HTTP/1.1 vs HTTP/2 vs HTTP/3

(Last updated: Jan, 2022) HTTP/2 and HTTP/3 are both enhancements to the HTTP/1.1 protocol that is commonly used (..and is commonly meant whenever there is a discussion of webservices). HTTP/3 is still new to me, and I am unaware of the benefits that it brings and how those improvements contribute to in a web application. So, I won't go into its details. NOTE: The subsequent text in the paragraph relates to HTTP/2. On my side, I am not very sure of whether I understand things fully and properly! I also don't have a hands-on experience (yet) working with HTTP/2. Plus, there are just so many conflicting opinions on internet! So, please take the upcoming comments with a health dose of skepticism. For HTTP/2, what I understand is that it moves from a request-response model to a client-response model, adding performance optimization when multiple requests are made by a single client to the server. However, the design premise that a server can only start responding after the complete request body has been read, still holds in HTTP/2. Thus, even with the performance improvement, HTTP/2 cannot (yet) replace the use of Websockets. This article has a good summary on the improvements made in HTTP/2. Another new feature introduced in HTTP/2 is Server Push, which is exemplified in this article. One important aspect to note about Server Push, is that the pushed resources don't make it all the way to the web application, but only to the browser cache. Meaning, the javascript code in your web application will not see the pushed resource, but if you make an API call to get the resource that was pushed by server, then the browser will not make another call to server, and instead respond immediately with the data that was server-push'd with the previous request. gRPC is a server-to-server RPC framework that is built on top of HTTP/2 and boasts high performance. However, I'm not sure that if (1) REST like calls are done from one server to another, (2) with very few headers being exchanged, and each header having a small value, (3) data is exchanged in binary format, (4) the server handling the incoming request is able to leverage HTTP/2, then, whether gRPC would be much more faster than ordinary REST like calls done today. In other words, I am not sure if usual REST request-response structure is slow simply because of ailments of HTTP/1.1, or if the gRPC framework uses some novel design.

OLTP and OLAP

The difference between OLTP vs OLAP is covered in articles at StackOverflow and here.
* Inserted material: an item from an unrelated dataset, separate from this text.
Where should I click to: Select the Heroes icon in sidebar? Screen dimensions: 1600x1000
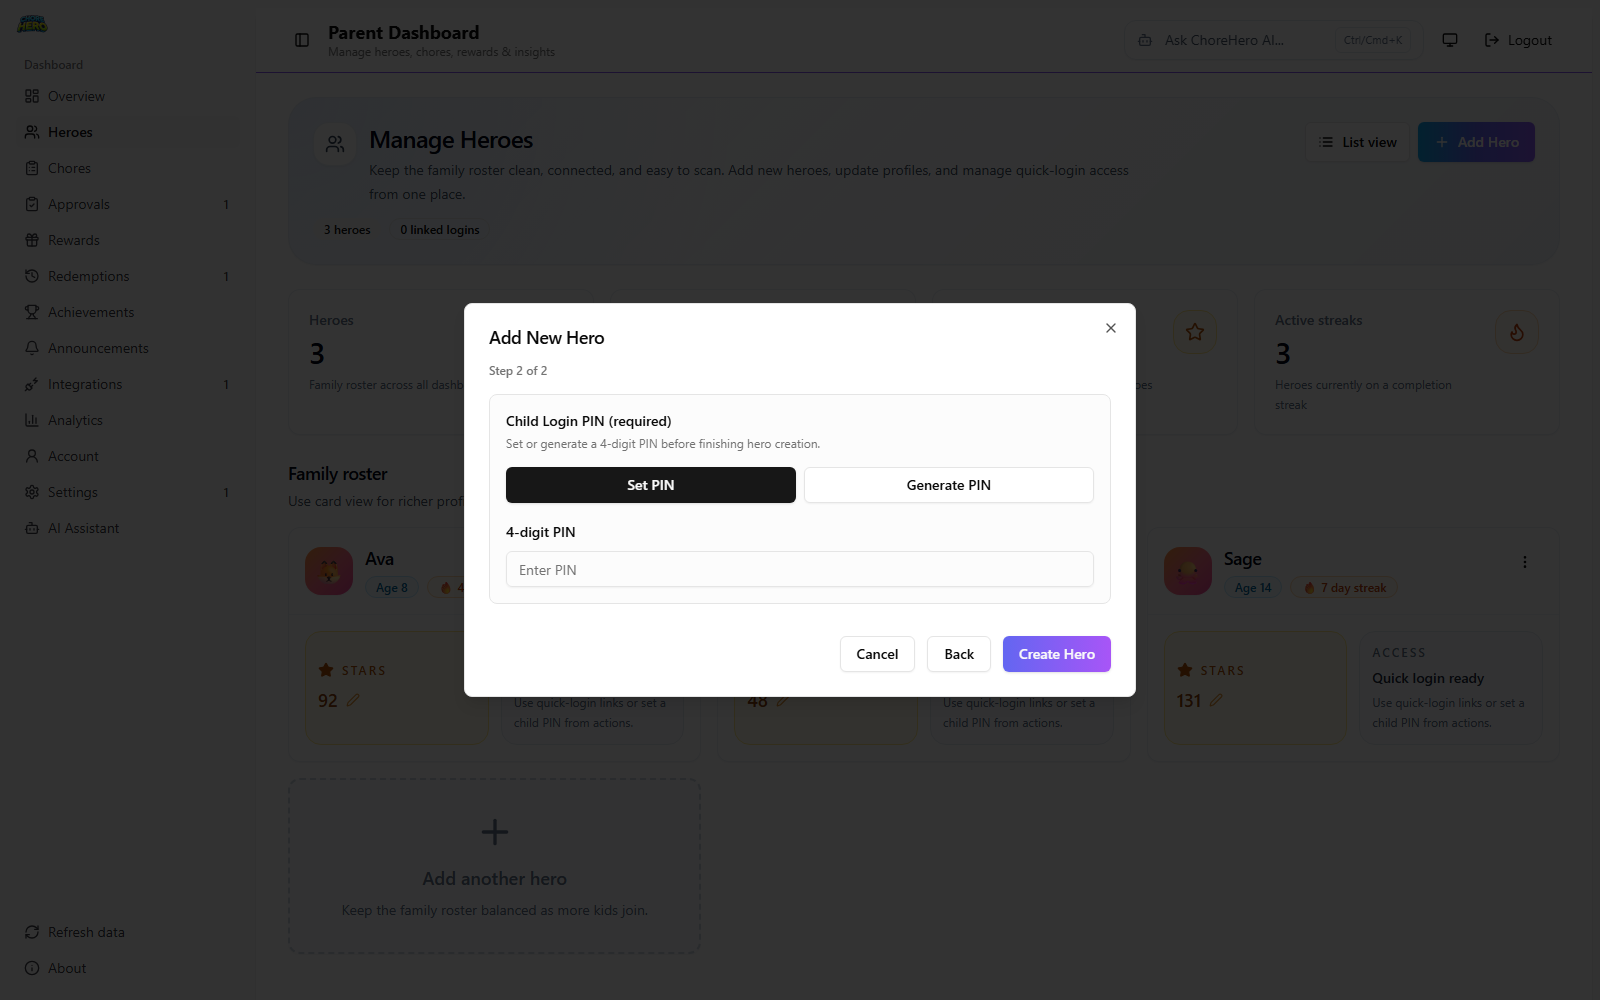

OLTP, or "On-line Transaction Processing", is characterized by a large number of short on-line transactions. Such operations have a strong emphasis being on "short", i.e. the user sees a response very soon after making a request. On the other hand, OLAP, or "On-line Analytical Processing" involves processing of historical data via complex aggregations. Such operations are not made very often because, (1) nobody wants to make a request and wait for a long time before getting response, and, (2) the actual reason - the response data only changes negligibly within a small time, and so, there's no reason to make such requests often. Note that OLTP and OLAP is categorization of request being processed by the server, based on the efforts needed to process the request. However, both requests can be web requests, sent using HTTP, etc., and those are not the factors that differentiate OLTP vs OLAP.